_Problem description_.
Rewrite the data below with "width" switched to "horizontal size" wherever it appears, keeping every other word unchanged. Leave the pictures out.

========

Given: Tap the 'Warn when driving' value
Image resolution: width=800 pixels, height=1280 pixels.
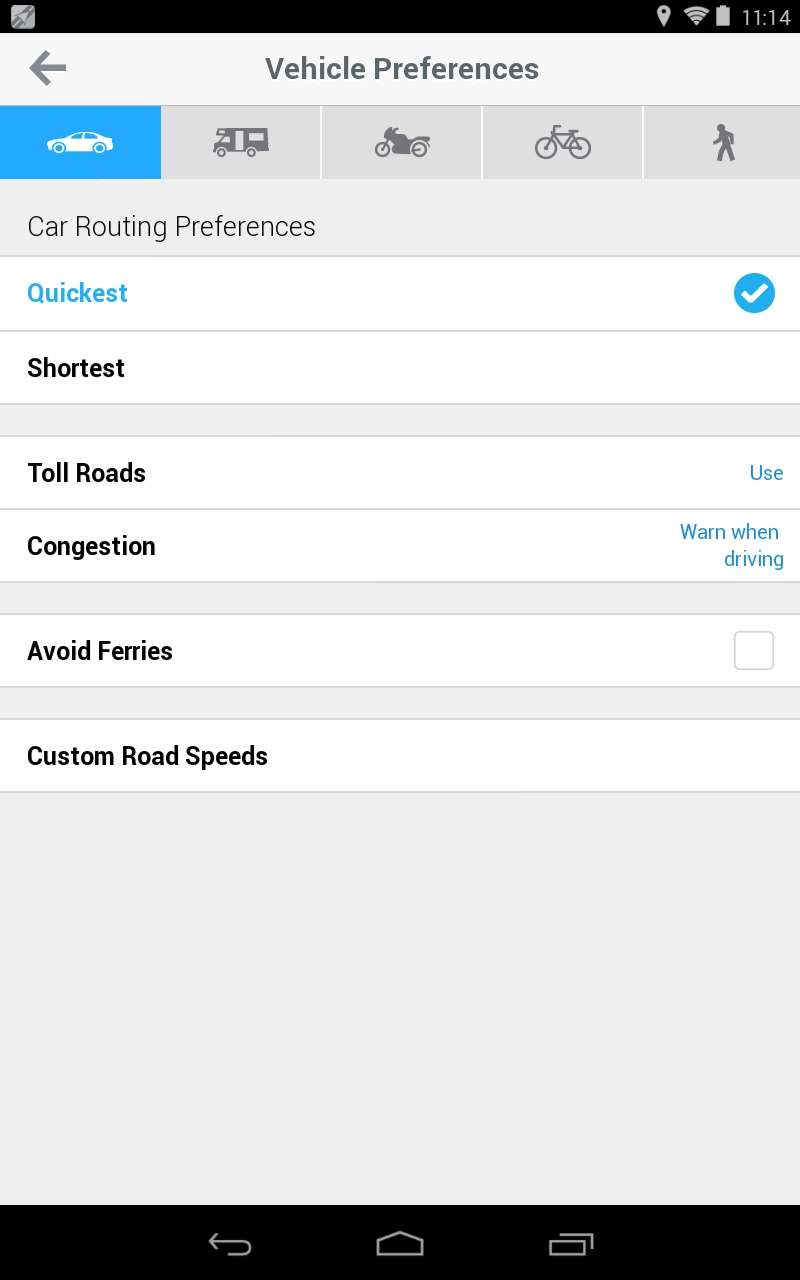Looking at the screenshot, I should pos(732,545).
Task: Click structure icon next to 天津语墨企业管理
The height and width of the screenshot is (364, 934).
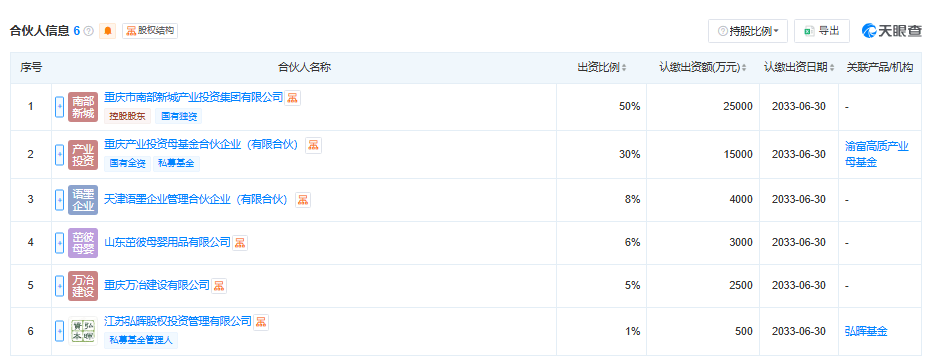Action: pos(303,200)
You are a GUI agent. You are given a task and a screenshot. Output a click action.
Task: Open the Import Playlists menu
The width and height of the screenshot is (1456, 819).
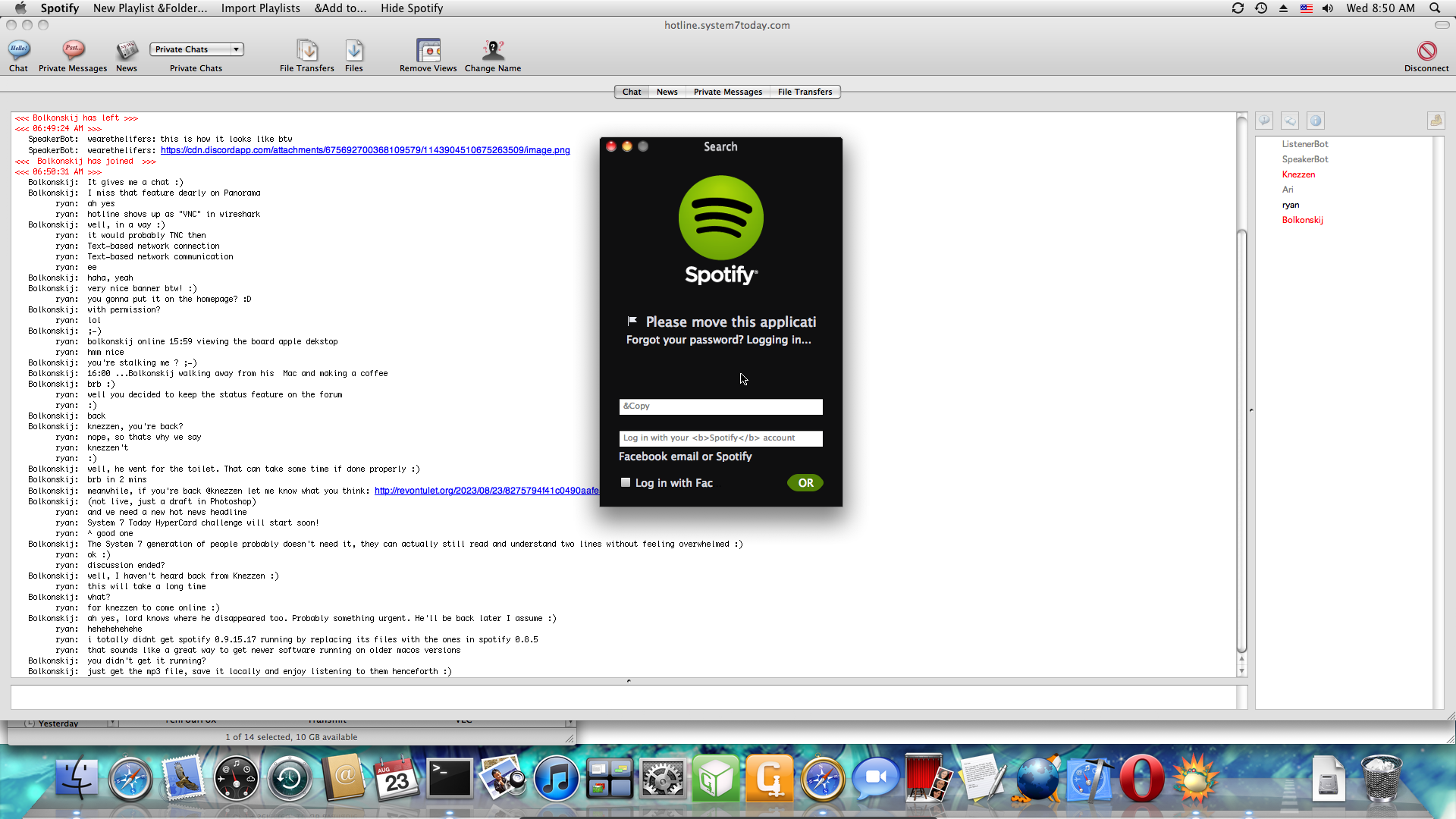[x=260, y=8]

========

_Answer_.
Given: Tap the 'Warn when driving' value
Image resolution: horizontal size=800 pixels, height=1280 pixels.
Looking at the screenshot, I should pos(732,545).
Task: Click structure icon next to 天津语墨企业管理
The height and horizontal size of the screenshot is (364, 934).
Action: pos(303,200)
You are a GUI agent. You are given a task and a screenshot. Output a click action.
Task: Open the Import Playlists menu
The horizontal size and height of the screenshot is (1456, 819).
[x=260, y=8]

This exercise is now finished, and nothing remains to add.